Список церквей легко длить и длить, а ведь это были те годы, когда храмы на Руси лишь разрушали. Причем как Лептагов их ни разубеждал, многие из его хористов были самыми активными участниками этих акций. Они свято верили, что у единого Бога и храм может быть только один, и если люди хотят, чтобы Господь их услышал, он, этот храм, должен быть построен, возведен от фундамента до креста, венчающего купол, из человеческих исповеданий, а не походить на прежние — рукотворные, будто идолы. Они взрывали старые церкви и с не меньшей страстью возводили свои, новые, так же не ведая сомнений, как некогда иконоборцы, рубившие образа святых.
Еще в первый год работы с хором в Кимрах, когда Лептагову вдруг снова показалось, что власть его недостаточна, чтобы возвести из них то, что он задумал, он, стравливая хористов, стал пускать одни и те же покаяния то на алтарь, ризницу или, там, купол, то без всякого перерыва и без каких-либо объяснений выкладывал из них попираемый ногами пол. Вообще же он все меньше вникал в детали того, что они пели, все меньше их понимал, теперь он лишь подгонял их голоса, обтесывал их, как камни. Между тем хористы и без его участия расходились дальше и дальше и уже даже в малой степени не могли охватить того, что он из их голосов строил. Они и не пытались это сделать. Все-таки то, что они были частью целого и каждая часть была ему, Лептагову, необходима, останавливало их, удерживало от попыток расправиться друг с другом. Они видели, что он специально провоцирует новые и новые конфликты, так что они ненавидели не только друг друга, но и его. Он словно нарочно сеял вокруг себя ненависть. Лептагов знал это за собой, и иногда ему хотелось, чтобы они знали, что он и сам себя боится.
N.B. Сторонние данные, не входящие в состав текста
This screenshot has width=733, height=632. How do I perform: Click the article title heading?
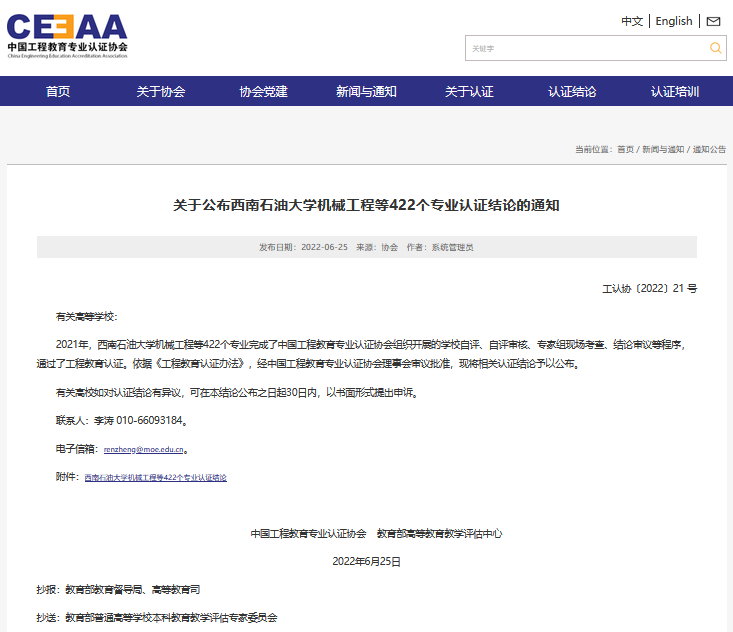pyautogui.click(x=366, y=205)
Сначала ему не хватало власти, и именно поэтому он так себя с ними вел, поэтому никого и никак не готовя, поднимал их из грязи в князи и снова низводил на самое дно. Он ждал, что они станут перед ним пресмыкаться, выпрашивать, молить себе место поближе к Богу и к небу, и одно время это в самом деле было, но скоро сошло на нет. Им, в сущности, стало все равно, на что шли их раскаяния, главное, что они были частью, кирпичиком храма, а каким — есть ли разница?
Всякий год, стоило начаться летним спевкам, они день за днем шли к нему со всей России, шли, когда поодиночке, когда группами, и каждому, каждой исповеди он должен был найти в храме свое место. Это была его работа, и он знал, что только ради нее он и терпим. Жизнь менялась в стране очень резко, но кто бы ни приходил тогда к власти в Москве, эту его охранную грамоту уважали все. Он понимал, что и дальше будет свободен в том, что касается хора, если, в свою очередь, не станет выходить за его рамки. С чисто композиционной стороны это всякий раз была, конечно, совершенно потрясающая задача — построить из их исповедей храм, построить от котлована до креста на куполе и колокольного звона. Впрочем, дело облегчалось тем, что с тех лет, с каких он себя помнил, он никогда не сомневался, что у каждого голоса в самом деле есть его и только его место в этом мире. Человеку дано прожить лишь свою собственную жизнь.